As I said I was very happy to have read this one. Ms. Kennedy has a way with words and sets up the story just so. I was hooked from the first chapter and knew I needed to learn more about our battered cowboy and social worker from the city. Ms. Kennedy sets a nice easy going pace to her story and never rushes anything. We get to learn who Ridge and Sierria were before they met, who they are now, and who they’ve become because of meeting one another. I really enjoyed getting to meet both Ridge and Sierra and see them as two separate entities but missing that one key ingredient, that special someone who brings out the best in you and makes you feel like you’ve finally come home. Even though they are opposites, for some reason they bring out the best in the other, and it feels right, like it was meant to be. However, they are both very stubborn and proud personalities and due to their pasts, have a hard time just letting go, and letting someone else in. If it wasn’t for Sierra’s foster kids, and Ridge teaching them the ins and outs of ranch life, who knew if these two lonely souls would ever have met. Thanks to her foster kids, Sierra and Ridge both discover a different side to themselves and start to think that maybe, just maybe they can have everything they ever dreamed of. The romance between Ridge and Sierra is sweet and unrushed. I enjoyed watching these two come together and realize they are better together then apart.
As I said I’m a sucker for a good cowboy read and this really hit the spot for me. For some reason I’ve always loved a book with a hero who feels he’s broken and doesn’t deserve the life he’s always wanted. I got this and more with Ridge Cooper. My heart broke for him and his brothers and what they went through as kids, and now dealing with a career ending rodeo injury. At first he thinks rodeo is all he ever had to live for, but once Sierra and her band of misfits enter the picture, he sees a side of himself that can relate to those kids and knows he can make a difference in their lives, just like the Deckers did for him and his brothers. I really enjoyed watching Ridge transform from a sullen and bitter cowboy, to one who feels with all his heart and wants to make a difference in the lives of a group of foster kids and win his lady’s heart. For anyone who is a fan of cowboys, then this one is a must, and I only hope Ms. Kennedy will have stories to tell for Ridges’ brother’s Shane and Brady.
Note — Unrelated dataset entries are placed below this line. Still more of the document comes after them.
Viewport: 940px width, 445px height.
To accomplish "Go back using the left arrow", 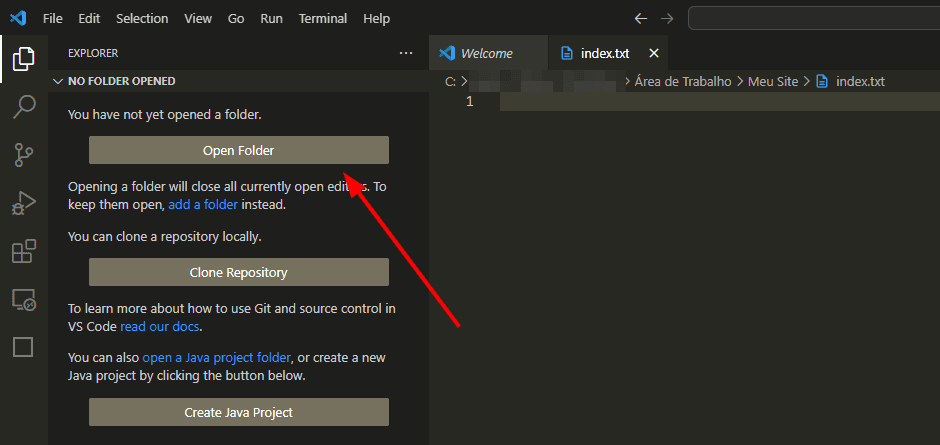I will click(x=641, y=19).
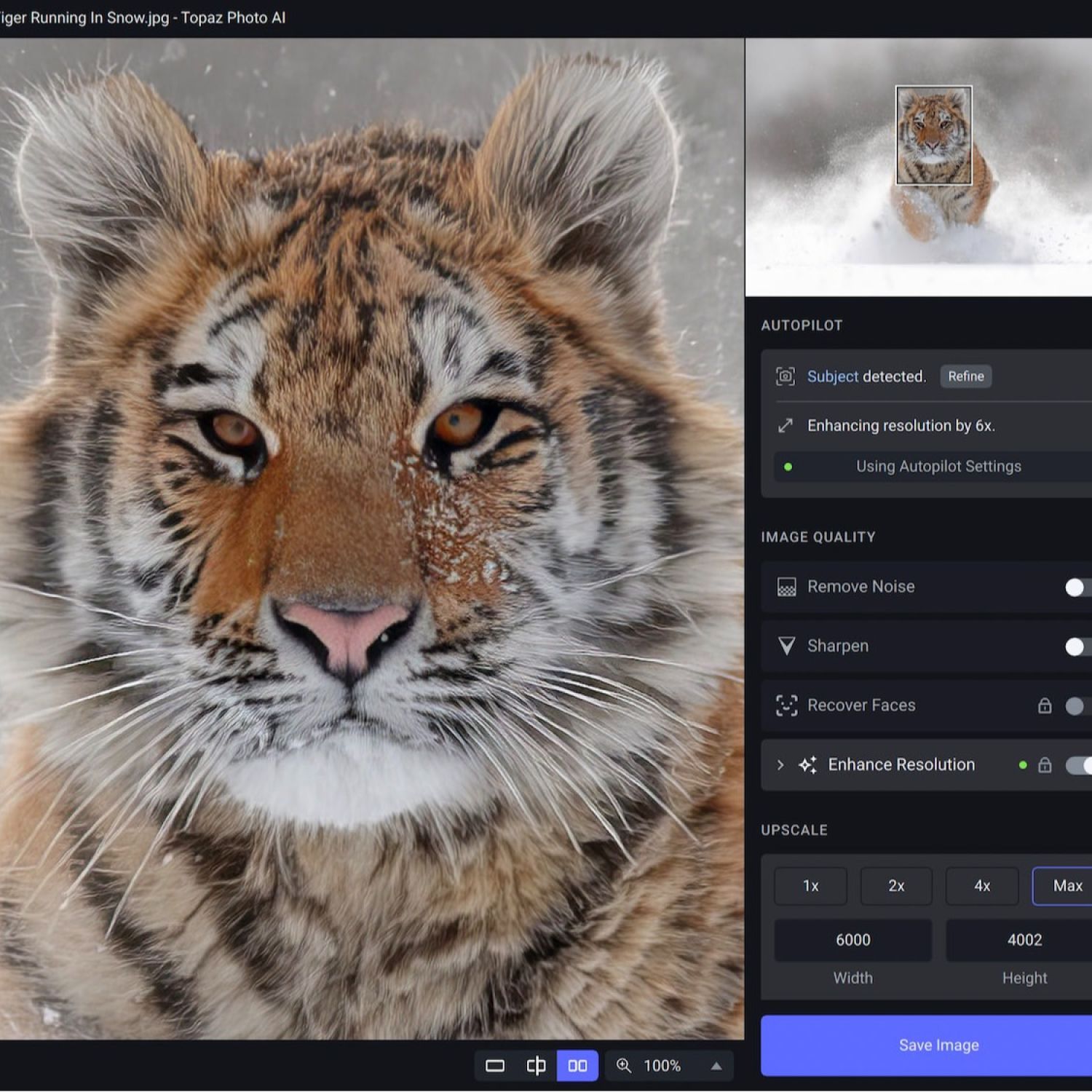Select the side-by-side view icon
This screenshot has height=1092, width=1092.
coord(577,1066)
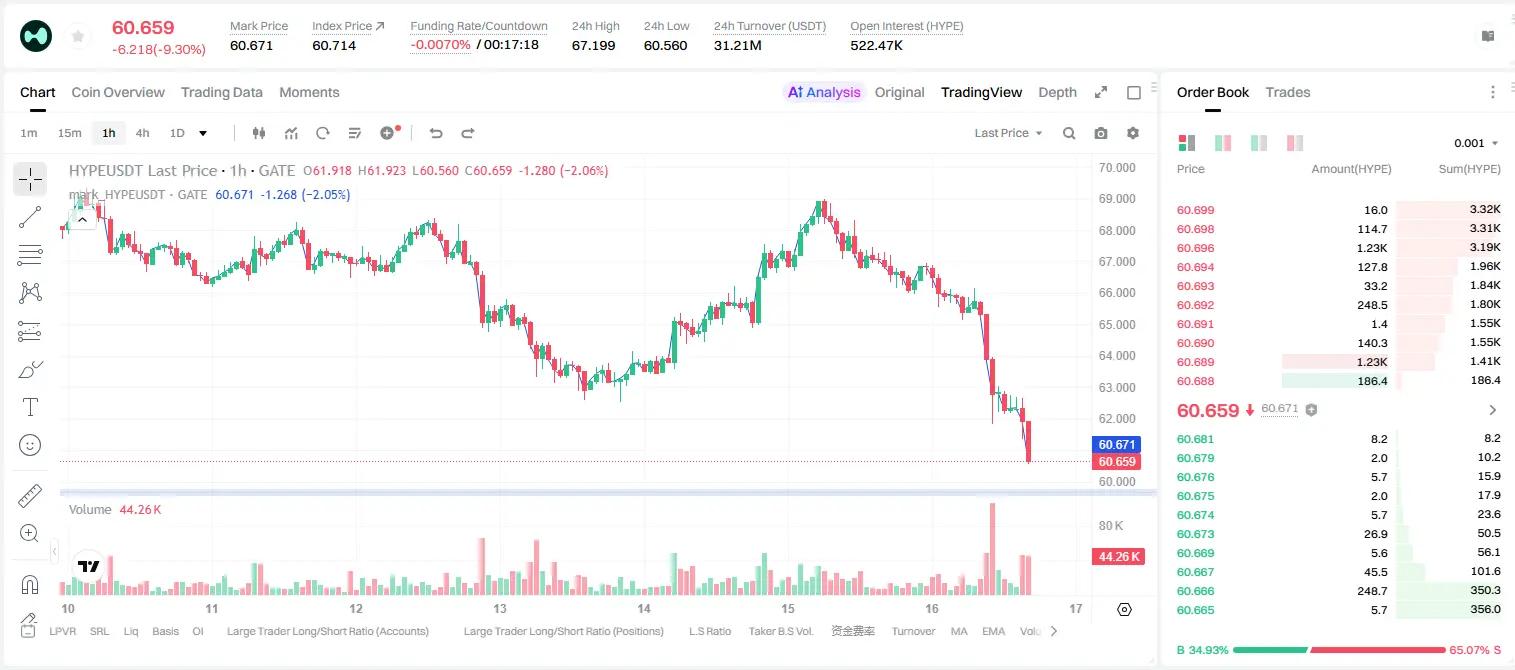This screenshot has width=1515, height=670.
Task: Undo the last chart action
Action: point(436,133)
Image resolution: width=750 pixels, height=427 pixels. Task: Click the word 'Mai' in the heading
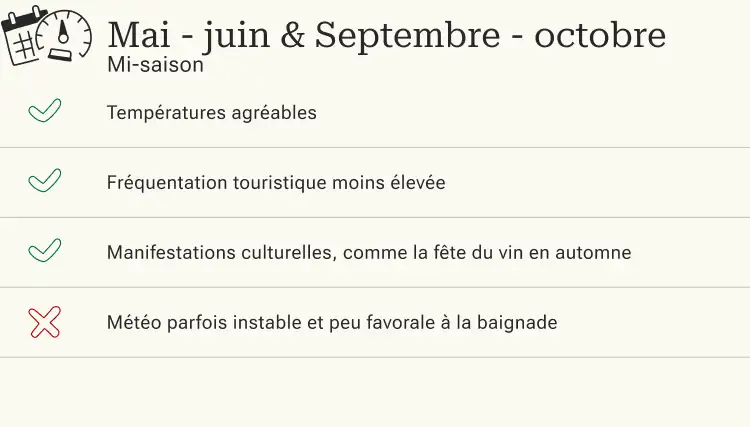point(139,35)
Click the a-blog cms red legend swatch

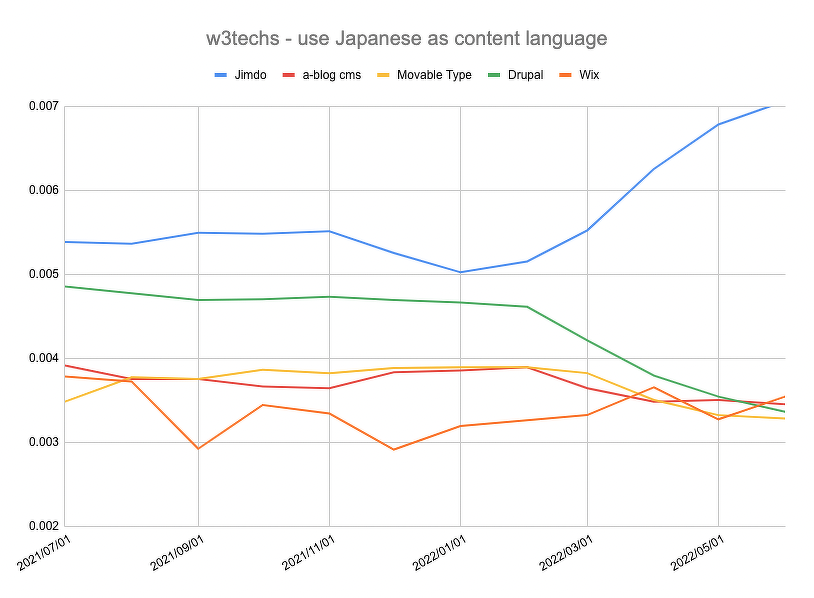[x=290, y=75]
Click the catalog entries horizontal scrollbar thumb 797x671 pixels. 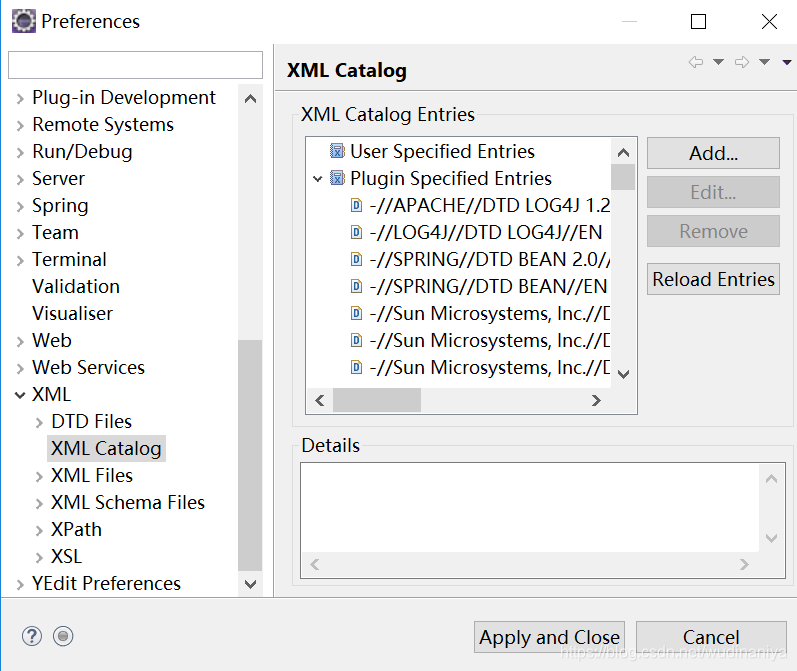[x=377, y=401]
Having met them in this story and learning a little about them, I’m rather captivated by these other cowboys and want to learn more about them. Here’s to hoping for more wonderful cowboy reads from Ms. Kennedy.
Until next time, Happy Reading pardners, Yee Haw!!
Reviewed by Marcie
Copy provided by Publisher
TRC: Hi Joanne and welcome to The Reading Café.
We would like to start with some background information. Would you please tell us something about yourself?
Joanne: I’m actually an Easterner who fell in love with the West on a vacation to Yellowstone National Park when I was eight years old. I loved the fact that the chipmunks ate out of your hands and I thought jackalopes were real, so vowed I would move West someday. Twenty years ago, I did just that, running away from home to Montana, then Colorado, and finally Wyoming. I was a little disillusioned about the jackalopes, but otherwise the West has exceeded all my expectations.
I’ve worked in the book trade all my life, as the owner of a used and rare bookstore, the manager of an independent, and the manager of a Barnes & Noble. I’d always wanted to write a book, and finally, at 45, I decided it was time. My first published book was “Cowboy Trouble,” and I’ve written about cowboys and the West ever since.
TRC: HOW TO HANDLE A COWBOY is the first installment in your new Cowboys of Decker Ranch series. Would you please tell us something about the premise?
Joanne: My new series centers on three cowboys who were all foster kids until they were taken in as teenagers by rancher Bill Decker, who taught them to ride and rope and schooled them in the Code of the West.
In the nearby town of Wynott, the elderly residents are struggling to keep their community alive. When an old Victorian mansion is turned into a foster home for boys, the cowboys see a chance to pay it forward and give the kids there a chance to learn the cowboy way.
TRC: How many books do you have planned for the Cowboys of Decker Ranch series?
Joanne: I’m planning on three books, so I can tell the story of all three Decker Ranch cowboys: Ridge Cooper, Brady Caine, and Shane Lockhart. But there are a lot of stories in Wynott, Wyoming that want to be told, so there may be a spin-off in the future.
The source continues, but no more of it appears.